The records:
****************************************
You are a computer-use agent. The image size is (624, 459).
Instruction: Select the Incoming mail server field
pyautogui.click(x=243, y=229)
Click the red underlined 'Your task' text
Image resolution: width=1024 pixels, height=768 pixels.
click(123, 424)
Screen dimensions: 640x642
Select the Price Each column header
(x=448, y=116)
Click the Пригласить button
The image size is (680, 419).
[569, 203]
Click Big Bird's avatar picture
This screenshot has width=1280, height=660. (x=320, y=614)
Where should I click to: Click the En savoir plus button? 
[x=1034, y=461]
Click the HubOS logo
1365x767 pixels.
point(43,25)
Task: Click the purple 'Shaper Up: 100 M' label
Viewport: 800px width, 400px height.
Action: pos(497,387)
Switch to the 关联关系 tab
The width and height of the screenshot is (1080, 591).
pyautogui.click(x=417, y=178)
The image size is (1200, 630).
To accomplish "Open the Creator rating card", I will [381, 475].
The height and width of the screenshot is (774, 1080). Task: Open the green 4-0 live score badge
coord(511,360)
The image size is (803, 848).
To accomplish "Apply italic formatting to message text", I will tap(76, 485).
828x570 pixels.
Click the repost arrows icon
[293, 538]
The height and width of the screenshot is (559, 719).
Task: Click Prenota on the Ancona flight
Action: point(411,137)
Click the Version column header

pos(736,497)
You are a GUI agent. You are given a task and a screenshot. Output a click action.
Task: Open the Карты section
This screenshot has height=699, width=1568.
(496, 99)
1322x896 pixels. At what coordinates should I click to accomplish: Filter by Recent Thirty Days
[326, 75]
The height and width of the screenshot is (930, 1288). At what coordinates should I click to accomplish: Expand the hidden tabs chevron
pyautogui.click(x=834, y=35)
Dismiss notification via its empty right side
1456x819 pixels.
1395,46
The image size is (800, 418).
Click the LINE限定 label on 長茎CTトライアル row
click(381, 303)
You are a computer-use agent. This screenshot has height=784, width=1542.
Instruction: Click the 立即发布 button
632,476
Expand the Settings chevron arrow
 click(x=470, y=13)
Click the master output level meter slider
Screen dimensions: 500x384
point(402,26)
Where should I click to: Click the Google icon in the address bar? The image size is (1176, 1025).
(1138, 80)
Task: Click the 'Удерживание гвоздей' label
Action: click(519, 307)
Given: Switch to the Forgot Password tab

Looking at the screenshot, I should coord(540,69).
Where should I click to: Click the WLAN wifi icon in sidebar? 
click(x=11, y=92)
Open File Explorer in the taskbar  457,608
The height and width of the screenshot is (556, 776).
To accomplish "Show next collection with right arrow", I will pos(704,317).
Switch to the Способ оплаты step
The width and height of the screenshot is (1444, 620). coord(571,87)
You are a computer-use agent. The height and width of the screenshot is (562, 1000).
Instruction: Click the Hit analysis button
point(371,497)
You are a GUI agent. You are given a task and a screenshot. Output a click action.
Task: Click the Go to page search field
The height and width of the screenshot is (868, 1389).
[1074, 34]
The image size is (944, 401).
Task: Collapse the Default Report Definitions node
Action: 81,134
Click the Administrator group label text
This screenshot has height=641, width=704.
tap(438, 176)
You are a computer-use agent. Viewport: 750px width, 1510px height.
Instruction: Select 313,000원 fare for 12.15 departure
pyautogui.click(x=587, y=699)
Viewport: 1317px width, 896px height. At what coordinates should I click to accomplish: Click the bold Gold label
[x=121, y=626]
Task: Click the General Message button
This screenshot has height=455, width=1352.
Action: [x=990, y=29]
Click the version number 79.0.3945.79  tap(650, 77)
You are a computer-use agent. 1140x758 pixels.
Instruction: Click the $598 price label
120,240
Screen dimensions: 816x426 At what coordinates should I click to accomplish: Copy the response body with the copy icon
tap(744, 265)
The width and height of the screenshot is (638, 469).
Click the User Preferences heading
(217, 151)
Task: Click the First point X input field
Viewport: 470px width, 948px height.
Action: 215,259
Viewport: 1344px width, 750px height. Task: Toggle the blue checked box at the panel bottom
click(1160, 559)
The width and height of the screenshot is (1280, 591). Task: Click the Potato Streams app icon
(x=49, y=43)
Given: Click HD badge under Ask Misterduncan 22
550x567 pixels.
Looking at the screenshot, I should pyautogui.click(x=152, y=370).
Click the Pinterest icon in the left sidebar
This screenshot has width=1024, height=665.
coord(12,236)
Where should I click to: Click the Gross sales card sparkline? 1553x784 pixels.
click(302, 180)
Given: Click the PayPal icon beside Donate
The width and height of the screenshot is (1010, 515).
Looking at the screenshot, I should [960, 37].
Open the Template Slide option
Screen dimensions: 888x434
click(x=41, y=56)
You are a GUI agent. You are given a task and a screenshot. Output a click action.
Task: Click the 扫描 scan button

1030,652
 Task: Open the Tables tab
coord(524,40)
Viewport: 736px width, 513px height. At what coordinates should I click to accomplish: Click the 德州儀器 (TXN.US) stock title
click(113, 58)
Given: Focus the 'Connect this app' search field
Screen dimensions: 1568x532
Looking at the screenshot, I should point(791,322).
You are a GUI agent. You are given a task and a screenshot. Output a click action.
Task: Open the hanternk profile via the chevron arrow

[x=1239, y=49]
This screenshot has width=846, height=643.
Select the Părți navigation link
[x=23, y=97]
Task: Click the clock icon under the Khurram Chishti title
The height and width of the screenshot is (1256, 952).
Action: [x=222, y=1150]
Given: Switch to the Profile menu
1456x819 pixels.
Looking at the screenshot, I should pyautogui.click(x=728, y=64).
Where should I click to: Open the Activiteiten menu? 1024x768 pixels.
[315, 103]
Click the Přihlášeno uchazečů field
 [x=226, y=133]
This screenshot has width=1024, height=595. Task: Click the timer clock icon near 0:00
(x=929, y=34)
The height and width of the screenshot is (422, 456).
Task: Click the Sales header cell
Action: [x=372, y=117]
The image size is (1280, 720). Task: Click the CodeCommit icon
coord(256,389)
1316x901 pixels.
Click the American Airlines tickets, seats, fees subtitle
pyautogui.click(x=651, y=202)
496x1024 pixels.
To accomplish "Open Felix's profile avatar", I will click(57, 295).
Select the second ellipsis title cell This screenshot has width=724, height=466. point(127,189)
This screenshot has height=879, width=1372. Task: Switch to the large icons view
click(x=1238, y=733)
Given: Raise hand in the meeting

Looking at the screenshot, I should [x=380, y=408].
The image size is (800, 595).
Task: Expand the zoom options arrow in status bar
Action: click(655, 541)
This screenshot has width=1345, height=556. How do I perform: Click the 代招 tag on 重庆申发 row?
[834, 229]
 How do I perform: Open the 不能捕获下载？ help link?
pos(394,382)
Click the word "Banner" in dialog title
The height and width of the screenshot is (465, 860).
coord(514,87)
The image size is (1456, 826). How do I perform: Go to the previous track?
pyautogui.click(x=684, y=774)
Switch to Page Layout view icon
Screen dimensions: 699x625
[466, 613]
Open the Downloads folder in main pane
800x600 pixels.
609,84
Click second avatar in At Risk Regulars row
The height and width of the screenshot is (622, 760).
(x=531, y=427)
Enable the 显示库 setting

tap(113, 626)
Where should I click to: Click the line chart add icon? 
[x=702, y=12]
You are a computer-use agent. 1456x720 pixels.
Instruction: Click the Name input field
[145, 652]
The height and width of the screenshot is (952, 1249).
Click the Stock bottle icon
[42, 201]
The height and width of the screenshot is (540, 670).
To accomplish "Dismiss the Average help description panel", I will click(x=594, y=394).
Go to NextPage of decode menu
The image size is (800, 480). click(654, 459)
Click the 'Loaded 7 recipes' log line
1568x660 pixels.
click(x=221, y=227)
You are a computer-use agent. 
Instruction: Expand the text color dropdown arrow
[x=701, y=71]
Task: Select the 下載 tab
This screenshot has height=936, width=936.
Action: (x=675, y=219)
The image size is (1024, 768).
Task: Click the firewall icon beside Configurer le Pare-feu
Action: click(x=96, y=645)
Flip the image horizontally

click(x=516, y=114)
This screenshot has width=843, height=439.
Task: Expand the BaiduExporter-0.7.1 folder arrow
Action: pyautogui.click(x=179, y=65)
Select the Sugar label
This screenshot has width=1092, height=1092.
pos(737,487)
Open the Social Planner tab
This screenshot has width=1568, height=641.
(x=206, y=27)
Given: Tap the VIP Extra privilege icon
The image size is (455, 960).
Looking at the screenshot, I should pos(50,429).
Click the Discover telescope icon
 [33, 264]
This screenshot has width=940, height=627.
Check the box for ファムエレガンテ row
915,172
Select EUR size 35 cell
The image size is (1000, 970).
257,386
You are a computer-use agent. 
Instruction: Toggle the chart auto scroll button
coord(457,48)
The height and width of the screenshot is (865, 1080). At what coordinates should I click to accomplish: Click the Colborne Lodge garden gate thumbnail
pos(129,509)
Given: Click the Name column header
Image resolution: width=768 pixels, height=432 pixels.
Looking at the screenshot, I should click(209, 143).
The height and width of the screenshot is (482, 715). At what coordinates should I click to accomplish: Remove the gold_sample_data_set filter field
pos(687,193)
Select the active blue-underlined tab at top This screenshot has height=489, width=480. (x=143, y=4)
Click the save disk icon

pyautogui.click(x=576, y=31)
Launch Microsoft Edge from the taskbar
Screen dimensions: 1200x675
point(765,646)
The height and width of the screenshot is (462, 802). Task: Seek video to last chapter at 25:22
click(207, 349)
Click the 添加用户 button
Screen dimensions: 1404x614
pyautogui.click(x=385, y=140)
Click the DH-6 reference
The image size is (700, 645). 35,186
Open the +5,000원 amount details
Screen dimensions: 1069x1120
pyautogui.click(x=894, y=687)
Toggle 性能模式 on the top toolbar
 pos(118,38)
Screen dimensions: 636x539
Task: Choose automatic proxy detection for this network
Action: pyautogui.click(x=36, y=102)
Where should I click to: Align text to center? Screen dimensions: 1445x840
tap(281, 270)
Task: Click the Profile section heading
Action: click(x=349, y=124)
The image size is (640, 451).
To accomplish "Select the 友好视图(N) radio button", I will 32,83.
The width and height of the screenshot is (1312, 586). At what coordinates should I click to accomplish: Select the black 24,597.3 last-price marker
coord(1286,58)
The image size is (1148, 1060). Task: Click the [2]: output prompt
****************************************
Exercise aim: In the data above, find the line with "Task: Click the purple" and the line with "828x570 pixels.". Retype both, plus every line between them, exactly.

Exercise solution:
Task: Click the purple 'Shaper Up: 100 M' label
Viewport: 800px width, 400px height.
Action: pos(497,387)
Switch to the 关联关系 tab
The width and height of the screenshot is (1080, 591).
pyautogui.click(x=417, y=178)
The image size is (1200, 630).
To accomplish "Open the Creator rating card", I will [381, 475].
The height and width of the screenshot is (774, 1080). Task: Open the green 4-0 live score badge
coord(511,360)
The image size is (803, 848).
To accomplish "Apply italic formatting to message text", I will tap(76, 485).
828x570 pixels.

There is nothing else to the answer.